As many as 100,000 US children may have suffered clerical sex abuse, according to an estimate by insurance experts presented at a 2012 Vatican conference. Nonetheless, only several thousand members of the US Catholic clergy have ever been accused of sexual assault, and only about 300 have ever been convicted.
In past few years, the church has helped shoot down similar reform attempts in New Jersey, Colorado and Maryland. And over the past decade, bishops have opposed similar reform efforts in places such as Iowa, Virginia and Washington DC.
Many legal advocates and survivor groups have been particularly disappointed with the bishops’ lobbying efforts given the new era of reform promised by Pope Francis. “The pope announced last June he would be setting up a tribunal to investigate bishops who protected predators, but the tribunal reportedly hasn’t even been created yet,” says Anne Barrett Doyle of the watchdog group BishopAccountability.org.
In March, new revelations of abuse delivered fresh momentum for reform in Pennsylvania.
A Pennsylvania grand jury report revealed that as many as 50 church officials in the Diocese of Altoona-Johnstown had for five decades helped cover up the abuse of hundreds of children in collusion with police and county officials.
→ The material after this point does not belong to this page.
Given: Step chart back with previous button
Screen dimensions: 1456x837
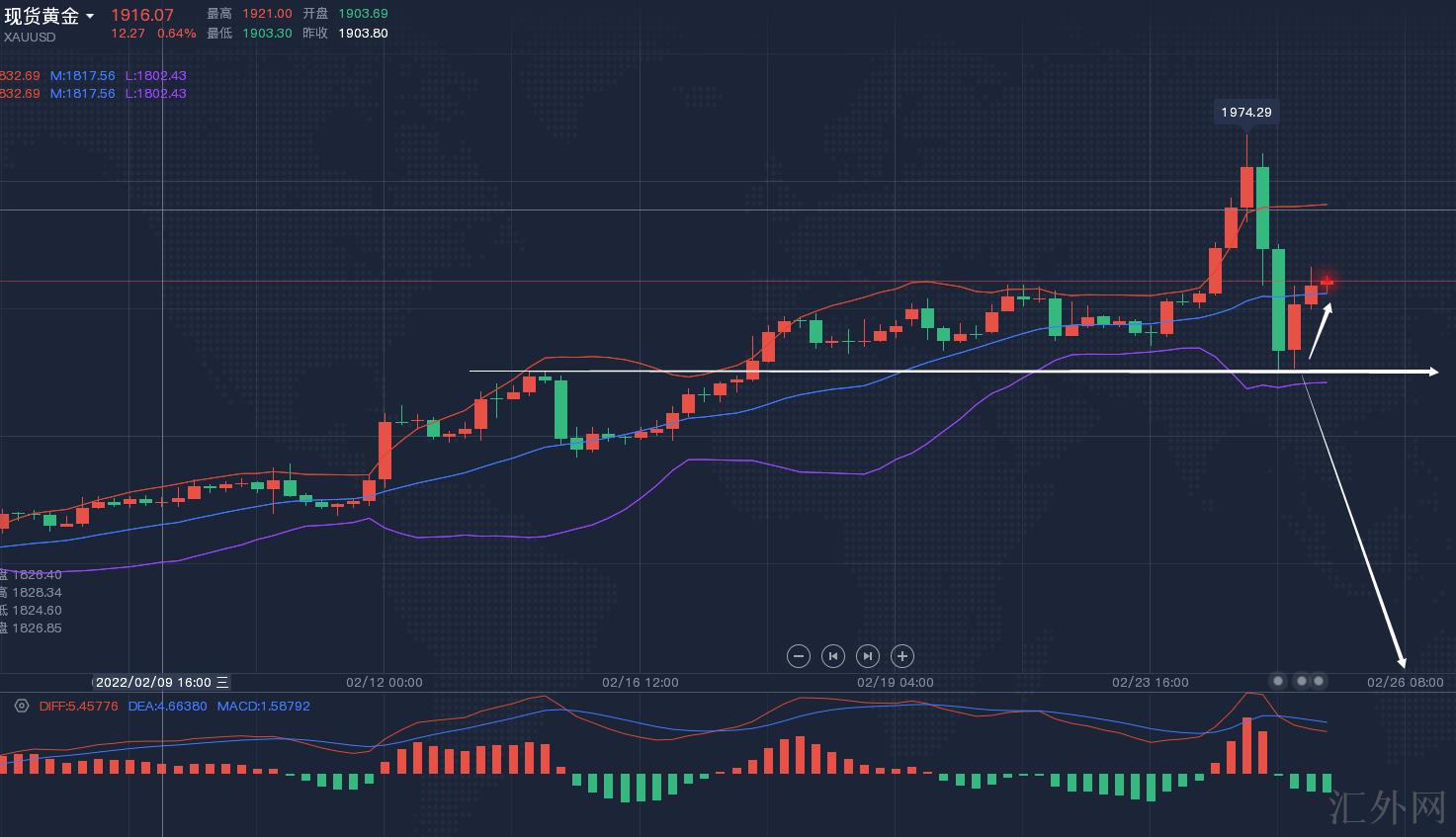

In April, following some of the grand jury’s recommendations, the Pennsylvania state house overwhelmingly passed an extensive reform bill, abolishing the criminal statute of limitations for child sex abuse cases and permitting child sexual abuse victims as old as 50 to file civil claims.
Despite the momentum stemming from the scandal, local observers expect the church will continue to lobby vehemently against the bill in the state senate.
“If the bishops continue to win,” says Clohessy, the survivors network director, many victims will “behave in destructive ways because they were violated as kids … And we as society tell them ‘tough shit’.”